* **Excerpt to read**:
▼▼▼

AWS Machine Learning Blog

Simplify Machine Learning Inference on Kubernetes with Amazon SageMaker Operators

Amazon SageMaker Operators for Kubernetes allows you to augment your existing Kubernetes cluster with SageMaker hosted endpoints.

Machine learning inferencing requires investment to create a reliable and efficient service. For an XGBoost model, developers have to create an application, such as through Flask that will load the model and then run the endpoint, which requires developers to think about queue management, faultless deployment, and reloading of newly trained models. The serving container then has to be pushed to a Docker repository, where Kubernetes can be configured to pull from, and deploy on the cluster. These steps require your data scientist to work on tasks unrelated to improving model accuracy, or bringing in a dev ops engineer, which adds to development schedules and requires more time to iterate.

With the SageMaker Operators, developers only need to write a yaml file that specifies the S3 stored locations of the saved models, and live predictions become available through a secure endpoint. Reconfiguring the endpoint is as simple as updating the yaml file. On top of being easy to use, the service also has the following features:

  • Multi-model endpoint – Hosting dozens or more models can be challenging to configure and lead to many machines operating with low utilization. Multi-model endpoints sets up one instance with on the fly loading of model artifacts for serving
  • Elastic Inference – Run your smaller workloads on split GPUs that you can deploy at low cost
  • High Utilization & Dynamic Auto Scaling – Endpoints can run with 100% utilization and add replicas based on custom metrics you define, such as invocations per second. Alternatively, automatic scaling can be configured on predefined metrics for client performance
  • Availability Zone Transfer – If there is an outage, Amazon SageMaker will automatically move your endpoint to another Availability Zone within your VPC
  • A/B Testing – Set up multiple models, and direct traffic proportional to the amount that you set on a single endpoint
  • Security – Endpoints are created with HTTPS and can be configured to be run in a private VPC (no internet egress) and accessed through AWS PrivateLink
  • Compliance Ready – Amazon SageMaker has been certified compliant with HIPAA, PCI DSS, and SOC (1, 2, 3) rules and regulations

Packaged together, the features that are available in Kubernetes through SageMaker Operators shorten time to launch model serving, and reduce your development resources to setup and maintain production infrastructure. This can be a drop of 90% in total cost of ownership over EKS or EC2 alone.

▲▲▲

* **Provided records**:
▼▼▼

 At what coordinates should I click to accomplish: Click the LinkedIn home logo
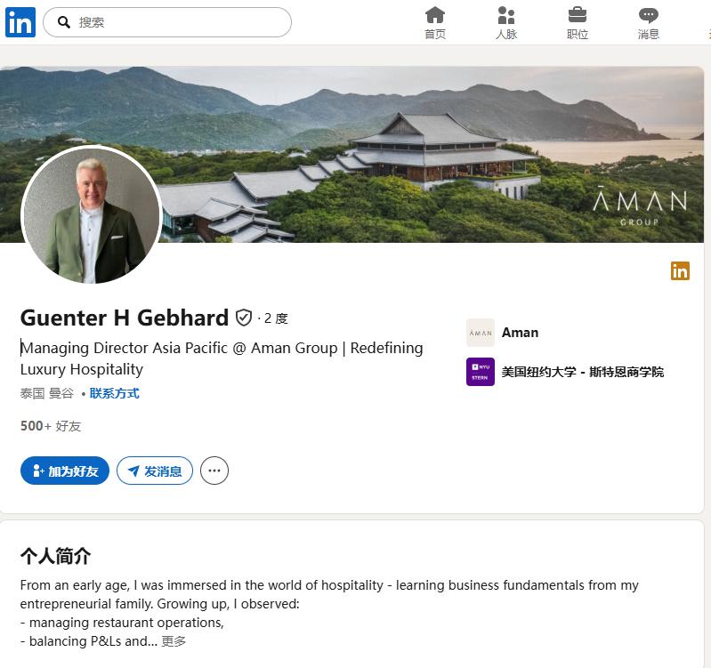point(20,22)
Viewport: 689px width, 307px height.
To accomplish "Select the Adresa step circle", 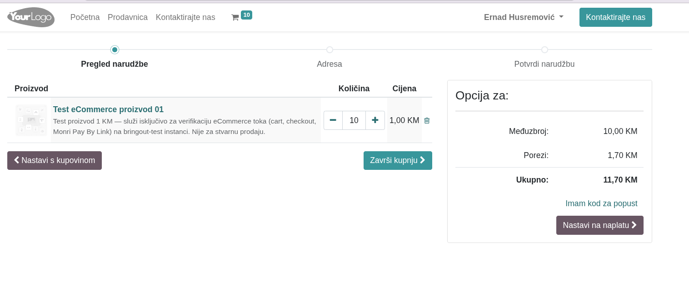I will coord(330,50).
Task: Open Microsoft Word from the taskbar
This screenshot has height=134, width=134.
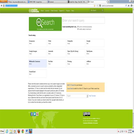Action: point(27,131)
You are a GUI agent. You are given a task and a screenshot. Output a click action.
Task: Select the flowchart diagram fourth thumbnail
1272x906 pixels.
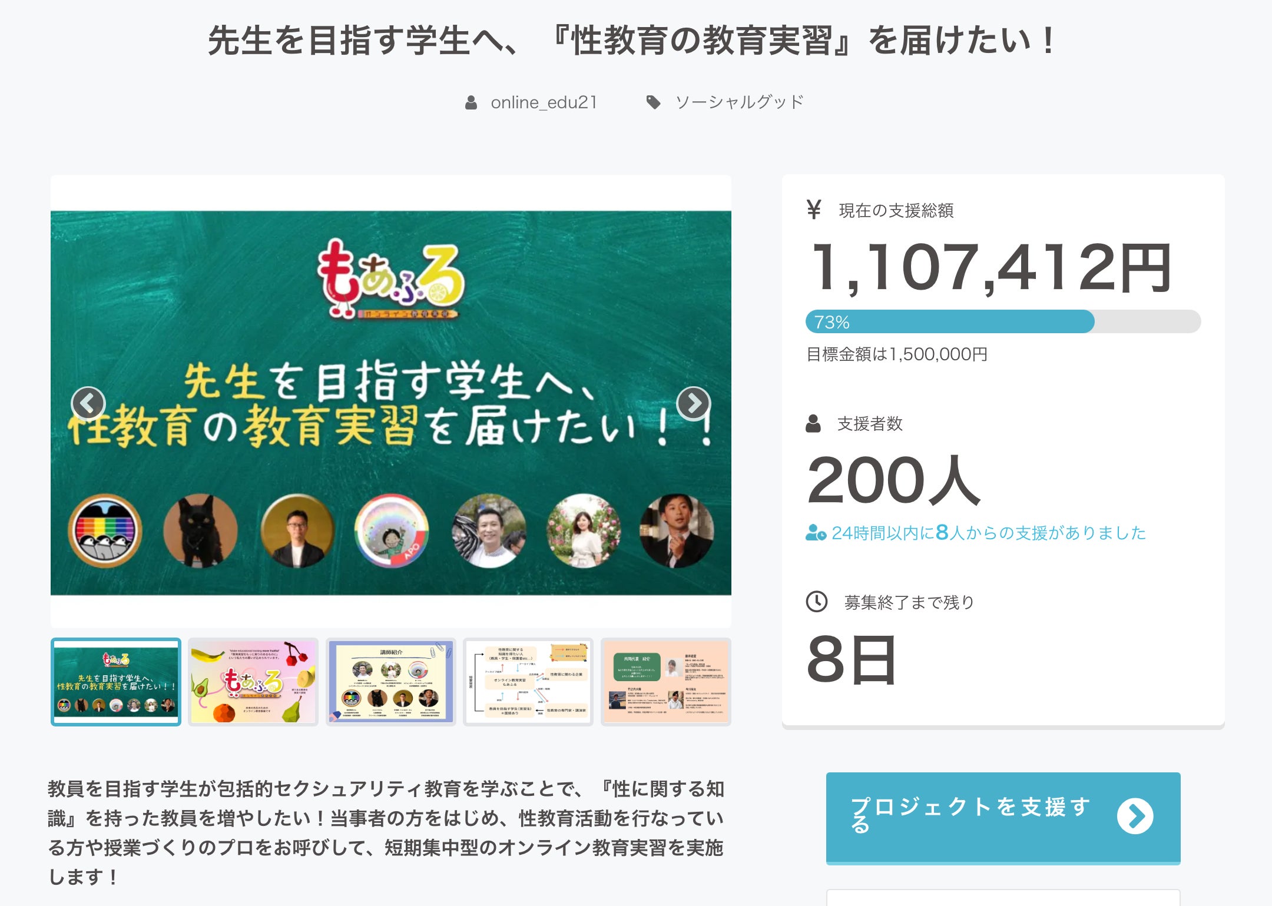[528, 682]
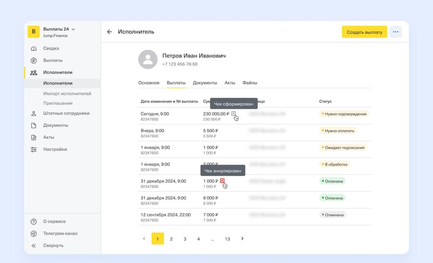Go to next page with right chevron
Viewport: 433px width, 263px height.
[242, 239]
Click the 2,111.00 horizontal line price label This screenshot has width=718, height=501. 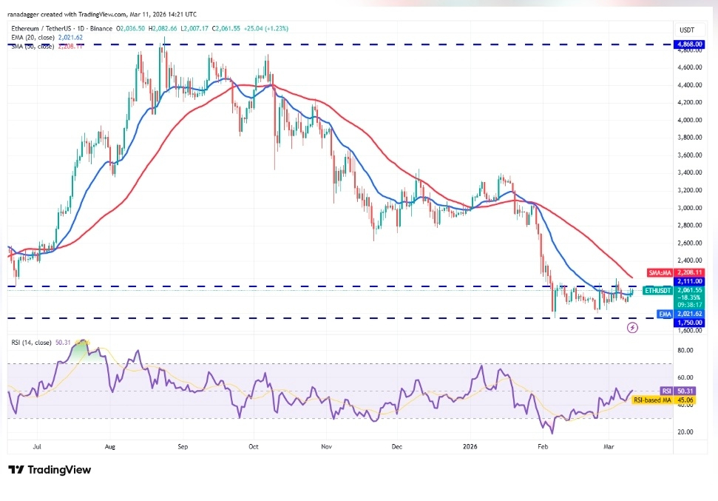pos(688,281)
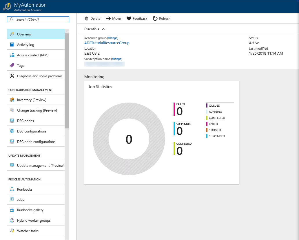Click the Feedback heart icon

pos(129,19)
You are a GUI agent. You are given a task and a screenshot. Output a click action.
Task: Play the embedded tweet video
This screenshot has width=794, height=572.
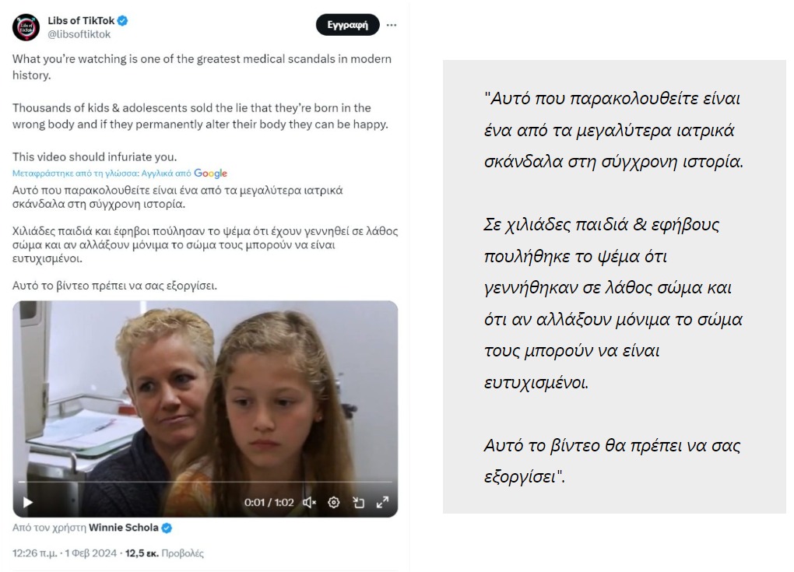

▲▲▲
▼▼▼

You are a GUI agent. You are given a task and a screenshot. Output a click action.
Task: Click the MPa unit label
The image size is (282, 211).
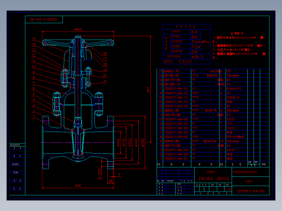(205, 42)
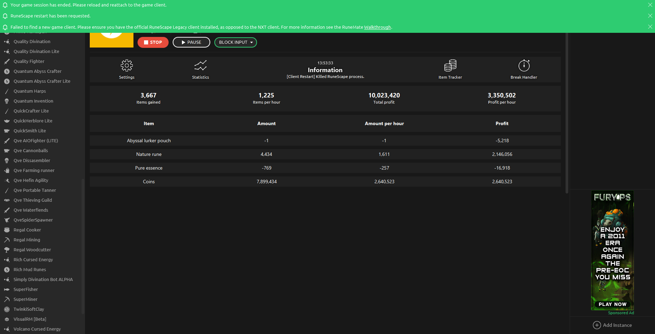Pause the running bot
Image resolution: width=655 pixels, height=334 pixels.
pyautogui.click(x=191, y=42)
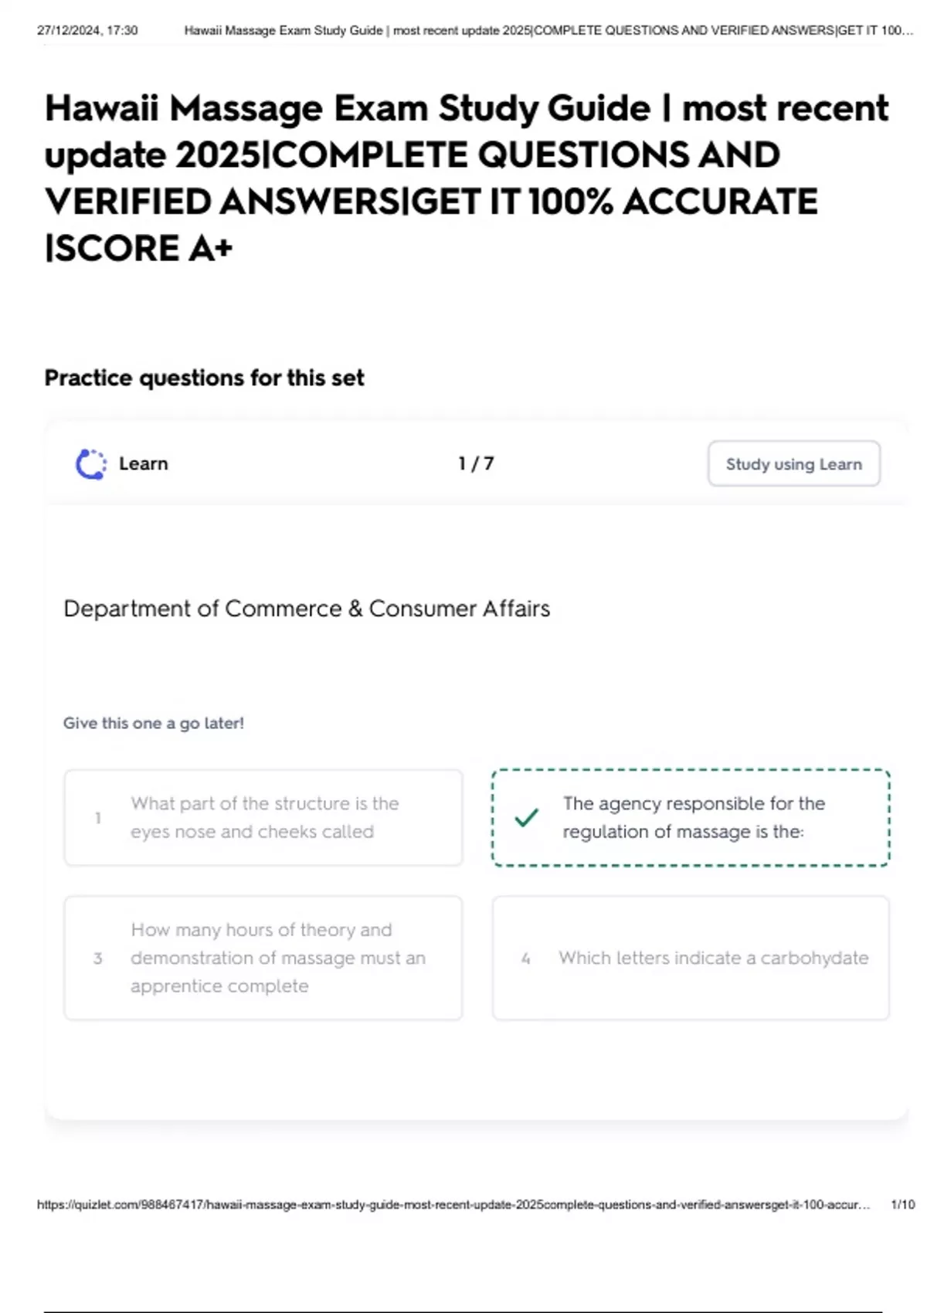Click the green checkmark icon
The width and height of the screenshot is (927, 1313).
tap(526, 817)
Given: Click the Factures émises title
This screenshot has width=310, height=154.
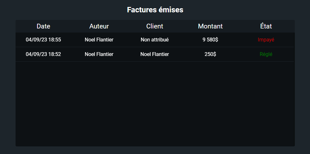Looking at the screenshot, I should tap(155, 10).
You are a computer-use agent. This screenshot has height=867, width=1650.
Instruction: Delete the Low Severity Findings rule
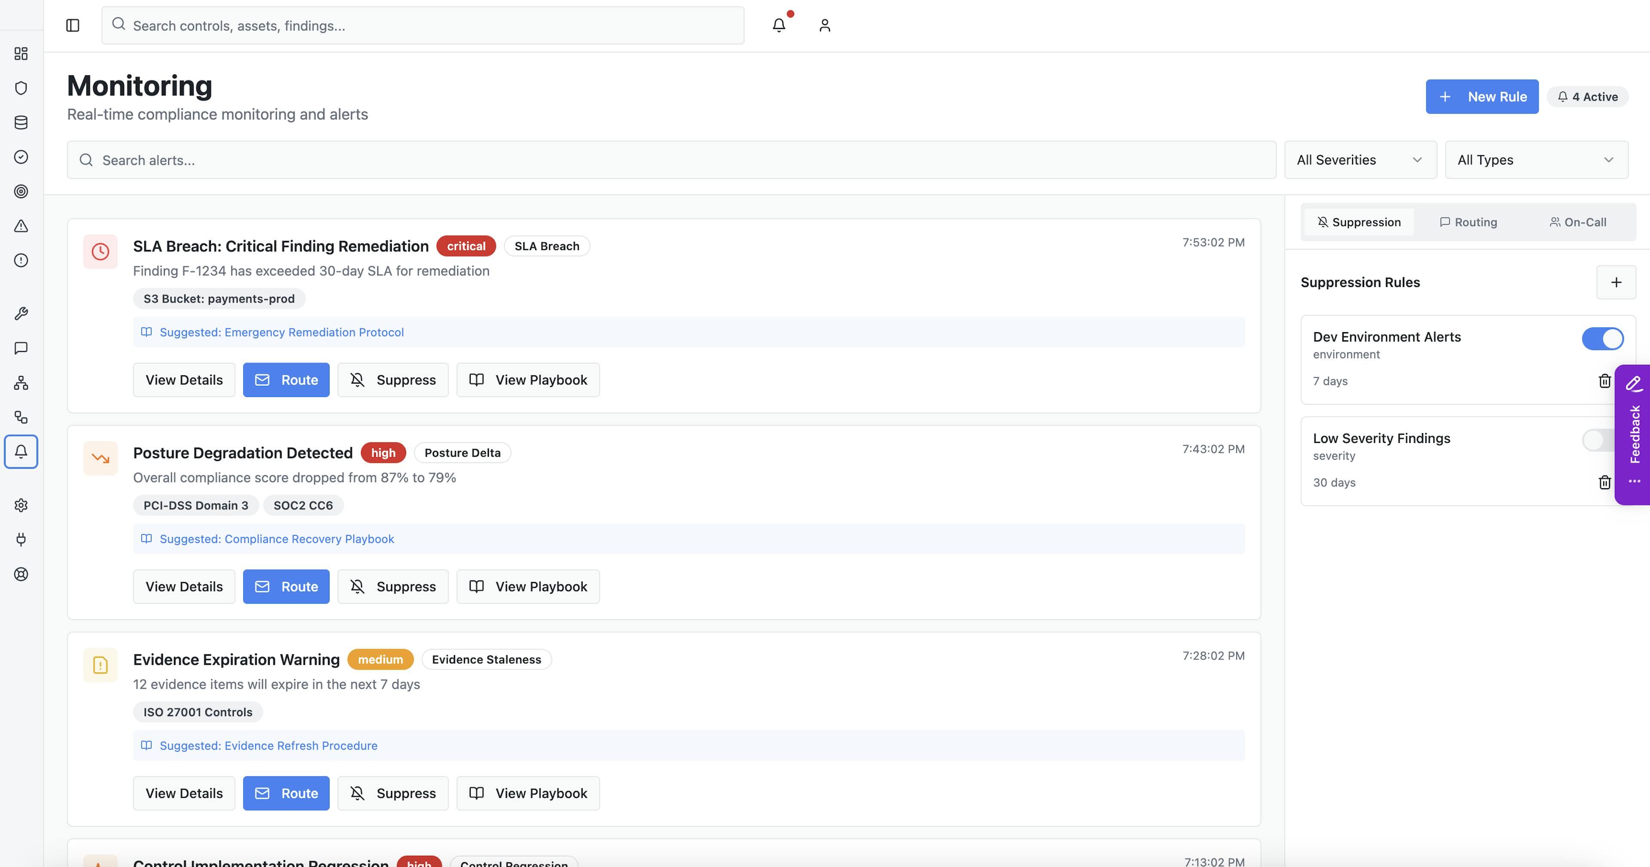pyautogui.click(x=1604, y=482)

▲▲▲
▼▼▼

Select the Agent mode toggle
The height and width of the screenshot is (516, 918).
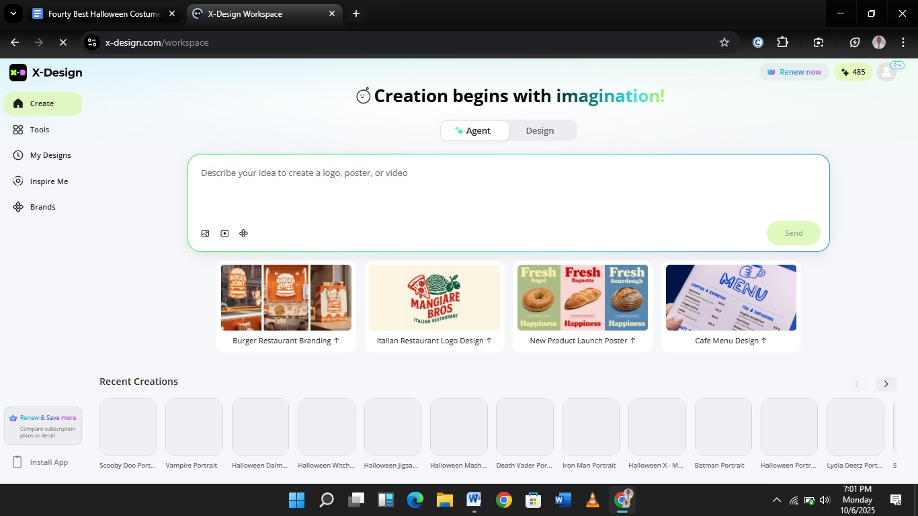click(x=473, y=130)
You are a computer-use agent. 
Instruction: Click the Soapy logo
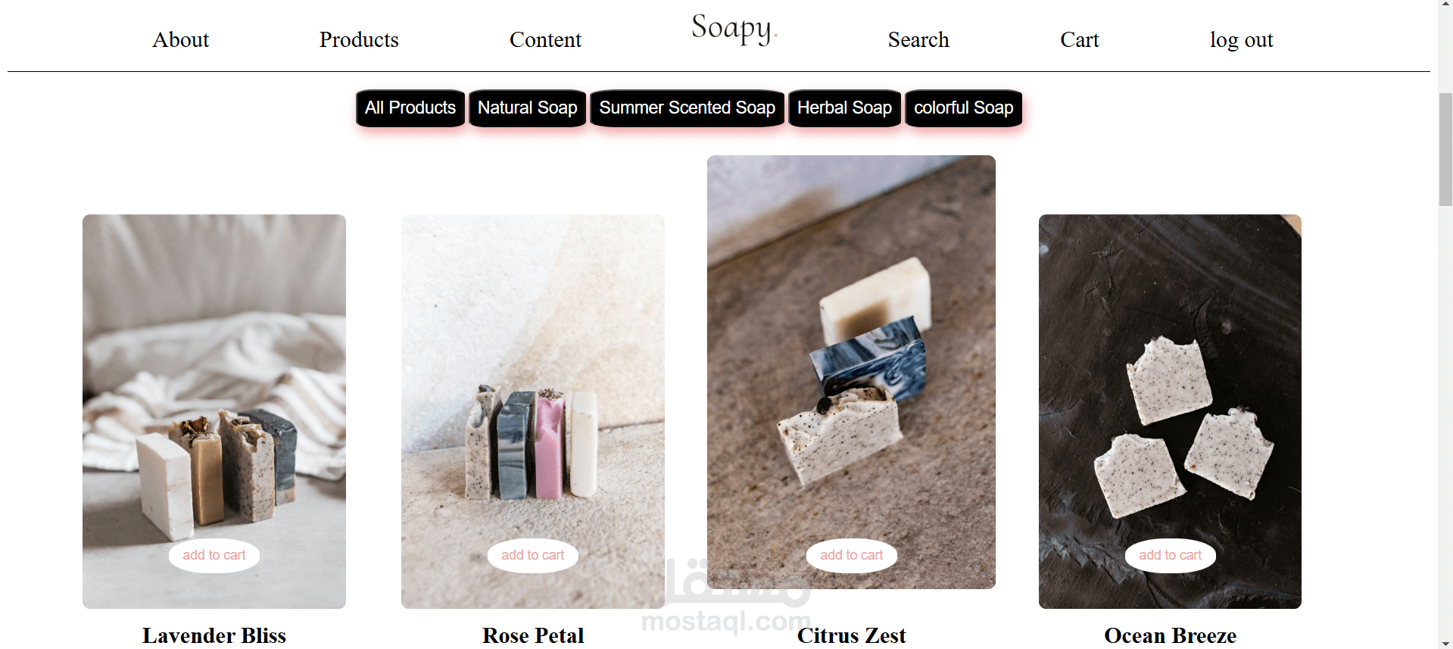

▲▲▲

Write out the whole blog post above on Amazon SageMaker Operators for Kubernetes, word for word.

* **Reply to the task**:
AWS Machine Learning Blog

Simplify Machine Learning Inference on Kubernetes with Amazon SageMaker Operators

Amazon SageMaker Operators for Kubernetes allows you to augment your existing Kubernetes cluster with SageMaker hosted endpoints.

Machine learning inferencing requires investment to create a reliable and efficient service. For an XGBoost model, developers have to create an application, such as through Flask that will load the model and then run the endpoint, which requires developers to think about queue management, faultless deployment, and reloading of newly trained models. The serving container then has to be pushed to a Docker repository, where Kubernetes can be configured to pull from, and deploy on the cluster. These steps require your data scientist to work on tasks unrelated to improving model accuracy, or bringing in a dev ops engineer, which adds to development schedules and requires more time to iterate.

With the SageMaker Operators, developers only need to write a yaml file that specifies the S3 stored locations of the saved models, and live predictions become available through a secure endpoint. Reconfiguring the endpoint is as simple as updating the yaml file. On top of being easy to use, the service also has the following features:

  • Multi-model endpoint – Hosting dozens or more models can be challenging to configure and lead to many machines operating with low utilization. Multi-model endpoints sets up one instance with on the fly loading of model artifacts for serving
  • Elastic Inference – Run your smaller workloads on split GPUs that you can deploy at low cost
  • High Utilization & Dynamic Auto Scaling – Endpoints can run with 100% utilization and add replicas based on custom metrics you define, such as invocations per second. Alternatively, automatic scaling can be configured on predefined metrics for client performance
  • Availability Zone Transfer – If there is an outage, Amazon SageMaker will automatically move your endpoint to another Availability Zone within your VPC
  • A/B Testing – Set up multiple models, and direct traffic proportional to the amount that you set on a single endpoint
  • Security – Endpoints are created with HTTPS and can be configured to be run in a private VPC (no internet egress) and accessed through AWS PrivateLink
  • Compliance Ready – Amazon SageMaker has been certified compliant with HIPAA, PCI DSS, and SOC (1, 2, 3) rules and regulations

Packaged together, the features that are available in Kubernetes through SageMaker Operators shorten time to launch model serving, and reduce your development resources to setup and maintain production infrastructure. This can be a drop of 90% in total cost of ownership over EKS or EC2 alone.